A show garden from this week’s Chelsea Flower Show is to be relocated afterwards – to Hereford’s skate park.

“It’s all a bit last-minute,” Charlie Arthur, chair of the trust which runs the skate park off the city’s Holmer Road, explained.

Made up entirely of edible plants straddling a “one-of-a-kind” two-tonne granite skate ramp, the Planet Good Earth Garden was designed by Urban Organic and Betongpark, the latter also responsible for the recent half-million-pound extension to the Hereford park unveiled earlier this year.

Described as the first ever skateable garden at RHS Chelsea, the design aimed to highlight how outdoor learning can positively impact wellbeing and confidence in young people.

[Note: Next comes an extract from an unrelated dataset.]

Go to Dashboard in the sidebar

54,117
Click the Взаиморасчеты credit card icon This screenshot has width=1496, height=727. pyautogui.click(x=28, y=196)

As well as fruit trees and bushes and culinary and medicinal herbs, the planting features edible flowers, mushroom logs and even vertical hydroponic growing towers.

In a sustainability bid, gardens at the prestigious horticultural event are now generally relocated elsewhere afterwards rather than simply being broken up.

Dismantling of the show’s gardens will begin after it closes on Saturday, with the skate park garden being moved to its new home and installed on Tuesday morning, Mr Arthur said.

The short notice has left the park having to “scramble around” for topsoil and raised beds to enable the installation, with help from local landscaping firm Radbournes, after an earlier plan to relocate the garden to Hay-on-Wye fell through, he added.

Meanwhile the skate park plans an “opening jam” this Saturday (May 21) from 10am to formally launch its revamp to the public, following its “soft launch” back in January.

This will feature competitions, kids’ and beginners’ sessions, live music and the launch of a new café housed in a shipping container, which is expected to make use of the edible produce soon to be on-site.

Work is also under way to provide a water supply to the park, thanks to grants from the national lottery and the city council, Mr Arthur said.